**Raw data**
# # #
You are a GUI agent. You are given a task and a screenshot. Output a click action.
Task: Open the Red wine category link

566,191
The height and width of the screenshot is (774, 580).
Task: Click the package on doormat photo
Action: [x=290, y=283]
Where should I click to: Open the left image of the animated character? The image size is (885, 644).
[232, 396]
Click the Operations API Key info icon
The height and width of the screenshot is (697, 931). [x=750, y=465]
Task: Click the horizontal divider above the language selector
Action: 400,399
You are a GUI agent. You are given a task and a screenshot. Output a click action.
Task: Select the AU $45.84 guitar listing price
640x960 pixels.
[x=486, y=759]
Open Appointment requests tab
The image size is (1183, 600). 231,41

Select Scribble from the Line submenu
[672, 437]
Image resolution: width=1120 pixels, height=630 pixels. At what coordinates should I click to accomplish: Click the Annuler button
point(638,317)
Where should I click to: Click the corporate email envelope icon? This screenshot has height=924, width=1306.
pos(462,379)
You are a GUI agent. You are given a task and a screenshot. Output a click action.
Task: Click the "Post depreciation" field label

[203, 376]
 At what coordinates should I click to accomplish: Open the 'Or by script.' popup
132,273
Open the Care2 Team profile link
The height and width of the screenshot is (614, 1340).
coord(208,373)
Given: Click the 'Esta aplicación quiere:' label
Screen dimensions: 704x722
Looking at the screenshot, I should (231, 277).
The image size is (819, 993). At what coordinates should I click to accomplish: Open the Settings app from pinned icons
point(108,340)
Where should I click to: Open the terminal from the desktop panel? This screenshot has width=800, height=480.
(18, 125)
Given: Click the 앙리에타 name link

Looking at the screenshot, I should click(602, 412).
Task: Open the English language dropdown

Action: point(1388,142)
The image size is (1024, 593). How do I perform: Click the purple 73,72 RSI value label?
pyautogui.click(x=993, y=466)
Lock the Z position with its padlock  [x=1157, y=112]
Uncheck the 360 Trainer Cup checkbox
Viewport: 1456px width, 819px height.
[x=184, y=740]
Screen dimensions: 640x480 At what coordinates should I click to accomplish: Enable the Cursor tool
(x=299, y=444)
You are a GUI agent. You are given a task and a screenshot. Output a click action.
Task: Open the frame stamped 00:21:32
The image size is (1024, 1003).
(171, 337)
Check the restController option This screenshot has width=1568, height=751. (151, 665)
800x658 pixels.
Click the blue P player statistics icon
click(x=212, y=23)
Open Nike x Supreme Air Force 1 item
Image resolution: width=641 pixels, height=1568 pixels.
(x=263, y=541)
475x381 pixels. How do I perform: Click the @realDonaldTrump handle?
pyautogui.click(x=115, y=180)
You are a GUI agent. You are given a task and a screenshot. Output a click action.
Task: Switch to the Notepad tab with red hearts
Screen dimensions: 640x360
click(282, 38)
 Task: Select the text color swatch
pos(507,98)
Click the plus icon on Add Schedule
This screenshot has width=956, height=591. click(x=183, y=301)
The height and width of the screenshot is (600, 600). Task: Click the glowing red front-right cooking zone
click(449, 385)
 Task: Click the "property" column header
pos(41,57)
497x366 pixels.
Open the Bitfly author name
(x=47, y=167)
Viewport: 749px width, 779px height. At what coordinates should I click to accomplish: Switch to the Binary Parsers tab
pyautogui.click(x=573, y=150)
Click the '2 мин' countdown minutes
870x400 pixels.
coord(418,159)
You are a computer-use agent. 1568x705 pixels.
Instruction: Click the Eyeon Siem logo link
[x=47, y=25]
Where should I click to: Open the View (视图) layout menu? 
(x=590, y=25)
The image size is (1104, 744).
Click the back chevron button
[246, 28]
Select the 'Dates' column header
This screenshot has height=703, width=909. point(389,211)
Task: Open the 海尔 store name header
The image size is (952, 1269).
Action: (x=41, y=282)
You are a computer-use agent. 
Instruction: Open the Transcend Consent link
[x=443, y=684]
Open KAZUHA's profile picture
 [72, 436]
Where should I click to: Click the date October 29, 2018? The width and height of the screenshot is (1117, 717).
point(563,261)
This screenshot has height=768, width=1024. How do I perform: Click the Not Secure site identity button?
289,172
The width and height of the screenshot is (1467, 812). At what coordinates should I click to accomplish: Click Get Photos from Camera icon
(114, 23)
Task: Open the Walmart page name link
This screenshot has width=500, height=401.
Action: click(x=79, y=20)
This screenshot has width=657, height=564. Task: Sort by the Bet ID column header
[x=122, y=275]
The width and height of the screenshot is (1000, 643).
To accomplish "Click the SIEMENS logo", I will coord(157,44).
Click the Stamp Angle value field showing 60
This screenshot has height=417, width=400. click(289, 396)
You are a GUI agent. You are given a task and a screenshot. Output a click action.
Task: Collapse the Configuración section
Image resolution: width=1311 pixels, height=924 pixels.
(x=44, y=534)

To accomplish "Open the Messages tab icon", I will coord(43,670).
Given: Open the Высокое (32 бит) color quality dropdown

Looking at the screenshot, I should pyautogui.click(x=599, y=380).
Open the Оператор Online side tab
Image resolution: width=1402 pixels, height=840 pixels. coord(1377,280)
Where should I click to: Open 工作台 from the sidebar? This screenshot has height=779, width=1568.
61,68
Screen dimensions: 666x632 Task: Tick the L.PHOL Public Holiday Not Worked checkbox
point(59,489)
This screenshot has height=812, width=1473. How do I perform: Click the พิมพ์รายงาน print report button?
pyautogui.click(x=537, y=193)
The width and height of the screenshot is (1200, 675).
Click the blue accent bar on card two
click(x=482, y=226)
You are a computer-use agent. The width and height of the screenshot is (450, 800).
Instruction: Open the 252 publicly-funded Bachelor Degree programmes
# # #
**Problem to solve**
Please copy out all of the entries above word for word.

**The reply**
You are a GUI agent. You are given a task and a screenshot. Output a click action.
Task: Open the Red wine category link

566,191
The height and width of the screenshot is (774, 580).
Task: Click the package on doormat photo
Action: [x=290, y=283]
Where should I click to: Open the left image of the animated character? The image size is (885, 644).
[232, 396]
Click the Operations API Key info icon
The height and width of the screenshot is (697, 931). [x=750, y=465]
Task: Click the horizontal divider above the language selector
Action: 400,399
You are a GUI agent. You are given a task and a screenshot. Output a click action.
Task: Select the AU $45.84 guitar listing price
640x960 pixels.
[x=486, y=759]
Open Appointment requests tab
The image size is (1183, 600). 231,41

Select Scribble from the Line submenu
[672, 437]
Image resolution: width=1120 pixels, height=630 pixels. At what coordinates should I click to accomplish: Click the Annuler button
point(638,317)
Where should I click to: Click the corporate email envelope icon? This screenshot has height=924, width=1306.
pos(462,379)
You are a GUI agent. You are given a task and a screenshot. Output a click action.
Task: Click the "Post depreciation" field label

[203, 376]
 At what coordinates should I click to accomplish: Open the 'Or by script.' popup
132,273
Open the Care2 Team profile link
The height and width of the screenshot is (614, 1340).
coord(208,373)
Given: Click the 'Esta aplicación quiere:' label
Screen dimensions: 704x722
Looking at the screenshot, I should (231, 277).
The image size is (819, 993). At what coordinates should I click to accomplish: Open the Settings app from pinned icons
point(108,340)
Where should I click to: Open the terminal from the desktop panel? This screenshot has width=800, height=480.
(18, 125)
Given: Click the 앙리에타 name link

Looking at the screenshot, I should click(602, 412).
Task: Open the English language dropdown

Action: point(1388,142)
The image size is (1024, 593). How do I perform: Click the purple 73,72 RSI value label?
pyautogui.click(x=993, y=466)
Lock the Z position with its padlock  [x=1157, y=112]
Uncheck the 360 Trainer Cup checkbox
Viewport: 1456px width, 819px height.
[x=184, y=740]
Screen dimensions: 640x480 At what coordinates should I click to accomplish: Enable the Cursor tool
(x=299, y=444)
You are a GUI agent. You are given a task and a screenshot. Output a click action.
Task: Open the frame stamped 00:21:32
The image size is (1024, 1003).
(171, 337)
Check the restController option This screenshot has width=1568, height=751. (151, 665)
800x658 pixels.
Click the blue P player statistics icon
click(x=212, y=23)
Open Nike x Supreme Air Force 1 item
Image resolution: width=641 pixels, height=1568 pixels.
(x=263, y=541)
475x381 pixels. How do I perform: Click the @realDonaldTrump handle?
pyautogui.click(x=115, y=180)
You are a GUI agent. You are given a task and a screenshot. Output a click action.
Task: Switch to the Notepad tab with red hearts
Screen dimensions: 640x360
click(282, 38)
 Task: Select the text color swatch
pos(507,98)
Click the plus icon on Add Schedule
This screenshot has width=956, height=591. click(x=183, y=301)
The height and width of the screenshot is (600, 600). Task: Click the glowing red front-right cooking zone
click(449, 385)
 Task: Click the "property" column header
pos(41,57)
497x366 pixels.
Open the Bitfly author name
(x=47, y=167)
Viewport: 749px width, 779px height. At what coordinates should I click to accomplish: Switch to the Binary Parsers tab
pyautogui.click(x=573, y=150)
Click the '2 мин' countdown minutes
870x400 pixels.
coord(418,159)
You are a computer-use agent. 1568x705 pixels.
Instruction: Click the Eyeon Siem logo link
[x=47, y=25]
Where should I click to: Open the View (视图) layout menu? 
(x=590, y=25)
The image size is (1104, 744).
Click the back chevron button
[246, 28]
Select the 'Dates' column header
This screenshot has height=703, width=909. point(389,211)
Task: Open the 海尔 store name header
The image size is (952, 1269).
Action: (x=41, y=282)
You are a computer-use agent. 
Instruction: Open the Transcend Consent link
[x=443, y=684]
Open KAZUHA's profile picture
 [72, 436]
Where should I click to: Click the date October 29, 2018? The width and height of the screenshot is (1117, 717).
point(563,261)
This screenshot has height=768, width=1024. How do I perform: Click the Not Secure site identity button?
289,172
The width and height of the screenshot is (1467, 812). At what coordinates should I click to accomplish: Click Get Photos from Camera icon
(114, 23)
Task: Open the Walmart page name link
This screenshot has width=500, height=401.
Action: click(x=79, y=20)
This screenshot has width=657, height=564. Task: Sort by the Bet ID column header
[x=122, y=275]
The width and height of the screenshot is (1000, 643).
To accomplish "Click the SIEMENS logo", I will coord(157,44).
Click the Stamp Angle value field showing 60
This screenshot has height=417, width=400. click(289, 396)
You are a GUI agent. You are given a task and a screenshot. Output a click action.
Task: Collapse the Configuración section
Image resolution: width=1311 pixels, height=924 pixels.
(x=44, y=534)

To accomplish "Open the Messages tab icon", I will coord(43,670).
Given: Open the Высокое (32 бит) color quality dropdown

Looking at the screenshot, I should pyautogui.click(x=599, y=380).
Open the Оператор Online side tab
Image resolution: width=1402 pixels, height=840 pixels. coord(1377,280)
Where should I click to: Open 工作台 from the sidebar? This screenshot has height=779, width=1568.
61,68
Screen dimensions: 666x632 Task: Tick the L.PHOL Public Holiday Not Worked checkbox
point(59,489)
This screenshot has height=812, width=1473. How do I perform: Click the พิมพ์รายงาน print report button?
pyautogui.click(x=537, y=193)
The width and height of the screenshot is (1200, 675).
Click the blue accent bar on card two
click(x=482, y=226)
You are a computer-use agent. The width and height of the screenshot is (450, 800).
Instruction: Open the 252 publicly-funded Bachelor Degree programmes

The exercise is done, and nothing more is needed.